Attention

Supported attention modules in Axolotl

SDP Attention

This is the default built-in attention in PyTorch.

sdp_attention: true

For more details: PyTorch docs

Flash Attention

Axolotl supports Flash Attention 2, 3, and 4. The best available version is used automatically based on your installed packages and GPU.

flash_attention: true

For more details: Flash Attention

Flash Attention 2

Requirements: Ampere, Ada, or Hopper GPUs (Turing or lower not supported)

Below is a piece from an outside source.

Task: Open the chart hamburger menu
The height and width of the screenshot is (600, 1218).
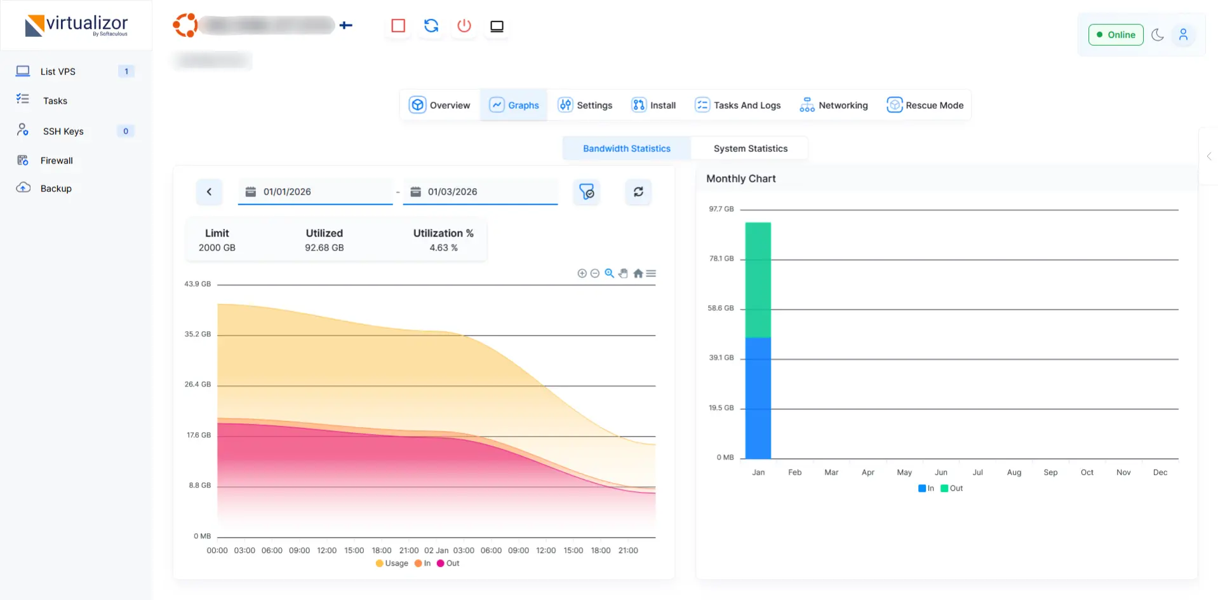Action: [651, 273]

pip install flash-attn --no-build-isolation

Tip

If you get undefined symbol while training, ensure you installed PyTorch prior to Axolotl. Alternatively, try reinstall or downgrade a version.

Flash Attention 3

Requirements: Hopper only and CUDA 12.8 (recommended)

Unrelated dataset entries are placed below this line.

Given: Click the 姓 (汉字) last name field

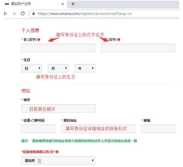Looking at the screenshot, I should pyautogui.click(x=138, y=48).
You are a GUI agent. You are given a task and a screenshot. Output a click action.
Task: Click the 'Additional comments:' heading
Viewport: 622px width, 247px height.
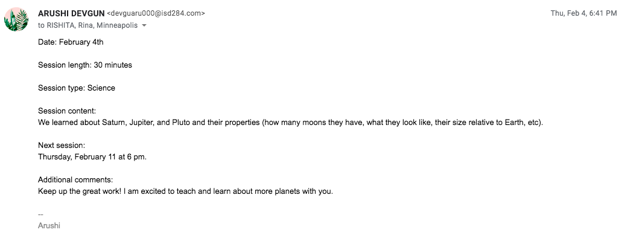(x=75, y=180)
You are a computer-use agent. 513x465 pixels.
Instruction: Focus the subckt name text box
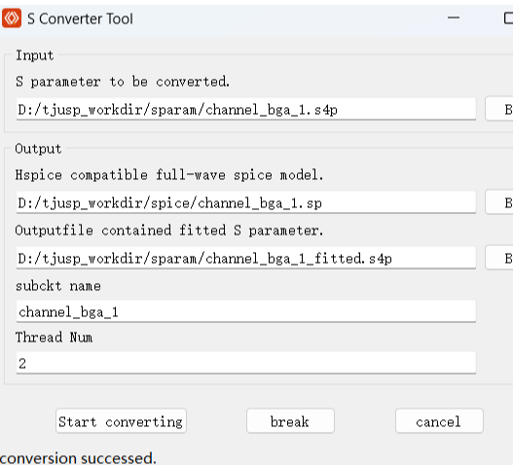point(246,311)
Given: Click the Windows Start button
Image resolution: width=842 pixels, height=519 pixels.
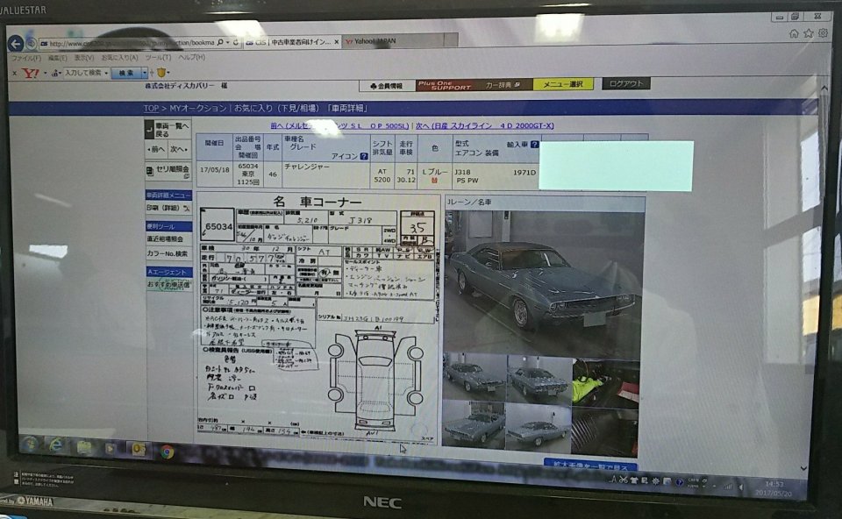Looking at the screenshot, I should point(26,444).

git clone https://github.com/Dao-AILab/flash-attention.git
cd flash-attention/hopper

python setup.py install

Flash Attention 4

Requirements: Hopper or Blackwell GPUs

pip install flash-attn-4

Or from source:

git clone https://github.com/Dao-AILab/flash-attention.git
cd flash-attention/flash_attn/cute

pip install -e .

# FA2's flash_attn package includes a cute/ stub that shadows FA4.
# Remove it so Python can find the real FA4 module:
rm -r $(python -c "import flash_attn; print(flash_attn.__path__[0])")/cute

Note

Hopper (SM90) users: The backward kernel is not yet included in the pip package. To use FA4 for training on Hopper, install from source using the instructions above.

Warning

FA4 only supports head dimensions up to 128 (d ≤ 128). The DeepSeek shape (192, 128) is also supported but only on Blackwell. Axolotl automatically detects incompatible head dimensions and falls back to FA2/3.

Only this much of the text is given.